Remembering this stark fact allows us to look at our lives in a different light; it makes us take an inventory on the complexities and comforts that we have made ordinary in our day-to-day. But we are but dust, and we don’t need all that this world has to offer. We shed the extras of our lives as we walk into the Lenten season – we cross from the world of excessive pleasures into a physical and spiritual desert for the next 40 days.
Then Moses led Israel forward from the Red Sea,
and they marched out to the wilderness of Shur.
Exodus 15:22
In the beginning, it is new and exciting. We are determined, we are strong. We will have a good Lent – the best Lent– where we will not cheat on our promises or become disheartened. At the end we will rise victorious in our quest and will sing aloud during that Easter Mass – proud of ourselves and all that we have accomplished.
Then Moses and the Israelites sang this song to the LORD:
I will sing to the LORD, for he is gloriously triumphant;
horse and chariot he has cast into the sea.
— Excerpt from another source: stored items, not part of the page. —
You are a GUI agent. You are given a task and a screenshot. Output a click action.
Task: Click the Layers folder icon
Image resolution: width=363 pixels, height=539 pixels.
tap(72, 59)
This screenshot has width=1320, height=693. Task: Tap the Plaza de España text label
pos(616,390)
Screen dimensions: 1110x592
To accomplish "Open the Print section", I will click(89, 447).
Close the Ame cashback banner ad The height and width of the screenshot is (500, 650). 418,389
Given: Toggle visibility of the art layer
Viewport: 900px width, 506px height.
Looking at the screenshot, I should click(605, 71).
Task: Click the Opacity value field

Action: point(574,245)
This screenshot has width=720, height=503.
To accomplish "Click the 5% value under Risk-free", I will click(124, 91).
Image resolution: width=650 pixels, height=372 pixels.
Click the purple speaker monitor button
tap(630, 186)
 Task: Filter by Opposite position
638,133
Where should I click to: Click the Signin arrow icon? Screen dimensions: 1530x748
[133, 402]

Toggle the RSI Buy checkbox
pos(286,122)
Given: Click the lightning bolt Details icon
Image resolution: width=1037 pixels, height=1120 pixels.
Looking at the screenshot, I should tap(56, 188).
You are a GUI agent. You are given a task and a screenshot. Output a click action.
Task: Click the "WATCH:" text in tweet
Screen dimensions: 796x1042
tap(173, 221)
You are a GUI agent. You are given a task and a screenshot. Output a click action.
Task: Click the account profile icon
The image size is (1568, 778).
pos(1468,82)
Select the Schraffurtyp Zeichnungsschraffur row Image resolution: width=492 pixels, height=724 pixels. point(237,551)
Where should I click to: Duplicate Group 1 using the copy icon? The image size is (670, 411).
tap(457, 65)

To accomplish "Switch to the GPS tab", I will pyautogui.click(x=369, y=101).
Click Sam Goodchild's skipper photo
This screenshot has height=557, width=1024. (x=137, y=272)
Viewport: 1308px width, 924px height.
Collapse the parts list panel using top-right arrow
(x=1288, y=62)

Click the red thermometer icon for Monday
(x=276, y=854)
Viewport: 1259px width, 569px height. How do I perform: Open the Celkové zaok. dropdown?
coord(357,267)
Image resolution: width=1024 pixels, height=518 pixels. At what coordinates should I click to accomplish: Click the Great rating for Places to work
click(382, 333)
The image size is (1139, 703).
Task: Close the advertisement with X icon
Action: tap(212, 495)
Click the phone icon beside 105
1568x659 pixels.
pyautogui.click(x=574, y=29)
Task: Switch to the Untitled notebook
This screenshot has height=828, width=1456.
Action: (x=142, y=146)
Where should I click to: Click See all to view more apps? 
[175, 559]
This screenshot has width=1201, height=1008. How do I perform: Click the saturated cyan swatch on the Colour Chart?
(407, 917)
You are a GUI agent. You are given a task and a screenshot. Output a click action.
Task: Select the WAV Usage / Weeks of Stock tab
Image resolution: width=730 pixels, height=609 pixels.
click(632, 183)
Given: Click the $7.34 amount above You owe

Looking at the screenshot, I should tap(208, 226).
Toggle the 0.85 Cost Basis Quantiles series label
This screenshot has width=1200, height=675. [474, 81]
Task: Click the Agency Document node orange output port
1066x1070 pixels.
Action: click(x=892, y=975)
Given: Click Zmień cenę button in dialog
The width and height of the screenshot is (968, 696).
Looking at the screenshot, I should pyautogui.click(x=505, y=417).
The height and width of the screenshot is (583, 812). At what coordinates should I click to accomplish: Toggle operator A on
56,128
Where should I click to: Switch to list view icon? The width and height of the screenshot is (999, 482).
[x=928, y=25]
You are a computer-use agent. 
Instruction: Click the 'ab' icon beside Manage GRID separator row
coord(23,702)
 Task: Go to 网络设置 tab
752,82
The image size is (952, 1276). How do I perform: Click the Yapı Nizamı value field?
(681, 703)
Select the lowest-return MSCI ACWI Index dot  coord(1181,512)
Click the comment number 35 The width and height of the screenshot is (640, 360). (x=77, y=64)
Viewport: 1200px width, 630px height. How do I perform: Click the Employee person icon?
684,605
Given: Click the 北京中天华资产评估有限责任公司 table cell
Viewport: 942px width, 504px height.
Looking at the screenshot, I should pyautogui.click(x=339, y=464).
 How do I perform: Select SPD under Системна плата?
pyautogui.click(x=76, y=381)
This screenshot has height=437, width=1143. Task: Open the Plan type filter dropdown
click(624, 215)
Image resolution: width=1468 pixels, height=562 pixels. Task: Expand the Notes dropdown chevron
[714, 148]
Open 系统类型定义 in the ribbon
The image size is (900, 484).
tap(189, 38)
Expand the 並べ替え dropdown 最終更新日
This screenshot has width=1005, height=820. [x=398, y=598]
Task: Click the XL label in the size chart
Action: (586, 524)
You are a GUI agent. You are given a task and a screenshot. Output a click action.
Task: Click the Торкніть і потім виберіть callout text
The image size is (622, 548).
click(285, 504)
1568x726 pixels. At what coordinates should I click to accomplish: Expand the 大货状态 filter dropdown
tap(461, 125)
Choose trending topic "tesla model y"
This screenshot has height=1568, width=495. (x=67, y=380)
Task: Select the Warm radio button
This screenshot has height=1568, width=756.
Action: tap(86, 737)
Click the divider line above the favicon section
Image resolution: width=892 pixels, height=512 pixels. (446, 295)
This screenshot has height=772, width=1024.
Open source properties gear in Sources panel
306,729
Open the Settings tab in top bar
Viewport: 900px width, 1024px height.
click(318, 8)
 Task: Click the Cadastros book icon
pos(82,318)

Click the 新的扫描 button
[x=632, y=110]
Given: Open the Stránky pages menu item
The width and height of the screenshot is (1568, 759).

My strength and my refuge is the LORD,
and he has become my savior.
This is my God, I praise him;
the God of my father, I extol him.
Exodus 15:1-2
But before we can reach the end, we must endure the entire journey. A few weeks go by, and the wind has slowly emptied from our sails. The things that would once bring us the joy of conquering our distance from God are now our enemies. The voids of what once were in the usual day are growing bigger and emptier. Instead of being an obstacle to our relationship with God, they are now the obstacle to what will bring us quick and cheap happiness. We grow irritated, we wish for it to end – how is this even helping my spiritual journey?
Here, then, in their thirst for water, the people grumbled against Moses, saying,
“Why then did you bring us up out of Egypt? To have us die of thirst with our children and our livestock?”
So Moses cried out to the LORD, “What shall I do with this people?
A little more and they will stone me!”
Exodus 17:3-4
We become lethargic in our original mission, to have a fruitful and life-giving Lent, one that will reveal to us all the things of our hearts and bring us closer to God. Temptation starts to win, slowly at first, and then more often as we rationalize how this quick pleasure will actually benefit us in the long run. The thoughts that come to mind are ones of defeat, just giving up, and if I can’t do the whole thing right, I might as well just stop now.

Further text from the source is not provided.